→ Problem description
Starting from the line in which "Task: Open zoom magnifier in address bar" appears, output every line down to the last line of the data below, exactly and without anything more.

→ Data for processing
-- Opening Marker --

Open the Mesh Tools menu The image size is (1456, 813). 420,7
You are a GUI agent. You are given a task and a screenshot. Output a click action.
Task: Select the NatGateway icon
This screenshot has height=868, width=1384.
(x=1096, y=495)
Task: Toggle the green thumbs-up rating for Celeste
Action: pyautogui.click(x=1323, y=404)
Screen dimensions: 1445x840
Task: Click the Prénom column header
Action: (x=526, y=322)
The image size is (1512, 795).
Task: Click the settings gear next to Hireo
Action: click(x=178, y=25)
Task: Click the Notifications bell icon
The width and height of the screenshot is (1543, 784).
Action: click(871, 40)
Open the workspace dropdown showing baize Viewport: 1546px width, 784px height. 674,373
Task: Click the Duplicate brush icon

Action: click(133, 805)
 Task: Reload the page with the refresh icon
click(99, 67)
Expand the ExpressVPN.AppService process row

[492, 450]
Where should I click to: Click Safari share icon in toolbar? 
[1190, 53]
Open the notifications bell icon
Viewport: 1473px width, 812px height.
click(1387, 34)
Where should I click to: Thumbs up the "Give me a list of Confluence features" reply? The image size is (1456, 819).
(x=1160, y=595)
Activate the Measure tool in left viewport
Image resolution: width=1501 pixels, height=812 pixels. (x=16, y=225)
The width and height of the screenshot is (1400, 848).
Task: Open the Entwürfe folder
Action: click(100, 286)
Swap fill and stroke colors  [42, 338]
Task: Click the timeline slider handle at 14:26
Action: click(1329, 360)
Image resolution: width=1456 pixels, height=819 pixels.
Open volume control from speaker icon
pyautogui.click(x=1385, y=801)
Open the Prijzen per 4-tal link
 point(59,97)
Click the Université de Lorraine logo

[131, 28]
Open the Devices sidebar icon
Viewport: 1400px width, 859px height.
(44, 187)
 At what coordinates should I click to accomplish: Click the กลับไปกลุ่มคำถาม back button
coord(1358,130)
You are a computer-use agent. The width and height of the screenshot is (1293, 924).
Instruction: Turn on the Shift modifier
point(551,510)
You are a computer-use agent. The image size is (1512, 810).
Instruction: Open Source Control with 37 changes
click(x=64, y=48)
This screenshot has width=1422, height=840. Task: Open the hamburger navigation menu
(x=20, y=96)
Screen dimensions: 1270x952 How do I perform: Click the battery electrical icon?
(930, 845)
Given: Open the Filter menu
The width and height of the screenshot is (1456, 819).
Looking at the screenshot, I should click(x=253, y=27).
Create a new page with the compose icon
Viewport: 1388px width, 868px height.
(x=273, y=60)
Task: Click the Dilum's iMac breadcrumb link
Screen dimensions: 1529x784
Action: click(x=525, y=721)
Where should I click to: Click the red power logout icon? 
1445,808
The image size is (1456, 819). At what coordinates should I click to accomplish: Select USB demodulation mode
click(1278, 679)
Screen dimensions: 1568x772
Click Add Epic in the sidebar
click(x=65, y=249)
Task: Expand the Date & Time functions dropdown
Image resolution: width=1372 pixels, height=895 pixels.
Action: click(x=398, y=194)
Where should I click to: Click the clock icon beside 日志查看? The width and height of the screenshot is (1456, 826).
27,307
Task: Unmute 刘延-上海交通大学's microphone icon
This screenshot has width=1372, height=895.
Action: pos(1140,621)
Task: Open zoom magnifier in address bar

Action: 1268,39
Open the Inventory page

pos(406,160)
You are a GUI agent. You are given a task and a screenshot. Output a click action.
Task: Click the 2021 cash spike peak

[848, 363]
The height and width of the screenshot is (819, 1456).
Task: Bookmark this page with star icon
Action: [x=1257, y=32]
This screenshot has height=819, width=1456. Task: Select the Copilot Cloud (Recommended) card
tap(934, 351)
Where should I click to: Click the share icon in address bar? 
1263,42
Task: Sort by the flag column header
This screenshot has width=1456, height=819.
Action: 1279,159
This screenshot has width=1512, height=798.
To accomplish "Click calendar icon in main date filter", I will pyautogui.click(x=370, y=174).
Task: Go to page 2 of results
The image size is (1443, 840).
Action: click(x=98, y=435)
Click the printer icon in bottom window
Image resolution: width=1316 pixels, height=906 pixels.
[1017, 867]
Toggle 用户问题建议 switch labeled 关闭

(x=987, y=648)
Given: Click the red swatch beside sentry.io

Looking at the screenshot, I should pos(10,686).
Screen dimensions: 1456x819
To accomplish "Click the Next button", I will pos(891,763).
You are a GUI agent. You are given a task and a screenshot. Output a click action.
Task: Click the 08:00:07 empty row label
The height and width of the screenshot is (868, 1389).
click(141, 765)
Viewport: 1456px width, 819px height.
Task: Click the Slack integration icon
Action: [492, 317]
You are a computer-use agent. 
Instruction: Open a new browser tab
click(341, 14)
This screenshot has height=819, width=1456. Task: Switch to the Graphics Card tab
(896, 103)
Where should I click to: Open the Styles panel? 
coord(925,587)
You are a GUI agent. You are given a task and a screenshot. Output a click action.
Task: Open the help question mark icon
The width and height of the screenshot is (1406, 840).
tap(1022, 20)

-- Closing Marker --

→ Exercise output
Task: Open zoom magnifier in address bar

Action: 1268,39
Open the Inventory page

pos(406,160)
You are a GUI agent. You are given a task and a screenshot. Output a click action.
Task: Click the 2021 cash spike peak

[848, 363]
The height and width of the screenshot is (819, 1456).
Task: Bookmark this page with star icon
Action: [x=1257, y=32]
This screenshot has height=819, width=1456. Task: Select the Copilot Cloud (Recommended) card
tap(934, 351)
Where should I click to: Click the share icon in address bar? 
1263,42
Task: Sort by the flag column header
This screenshot has width=1456, height=819.
Action: 1279,159
This screenshot has width=1512, height=798.
To accomplish "Click calendar icon in main date filter", I will pyautogui.click(x=370, y=174).
Task: Go to page 2 of results
The image size is (1443, 840).
Action: click(x=98, y=435)
Click the printer icon in bottom window
Image resolution: width=1316 pixels, height=906 pixels.
[1017, 867]
Toggle 用户问题建议 switch labeled 关闭

(x=987, y=648)
Given: Click the red swatch beside sentry.io

Looking at the screenshot, I should pos(10,686).
Screen dimensions: 1456x819
To accomplish "Click the Next button", I will pos(891,763).
You are a GUI agent. You are given a task and a screenshot. Output a click action.
Task: Click the 08:00:07 empty row label
The height and width of the screenshot is (868, 1389).
click(141, 765)
Viewport: 1456px width, 819px height.
Task: Click the Slack integration icon
Action: [492, 317]
You are a computer-use agent. 
Instruction: Open a new browser tab
click(341, 14)
This screenshot has height=819, width=1456. Task: Switch to the Graphics Card tab
(896, 103)
Where should I click to: Open the Styles panel? 
coord(925,587)
You are a GUI agent. You are given a task and a screenshot. Output a click action.
Task: Open the help question mark icon
The width and height of the screenshot is (1406, 840).
tap(1022, 20)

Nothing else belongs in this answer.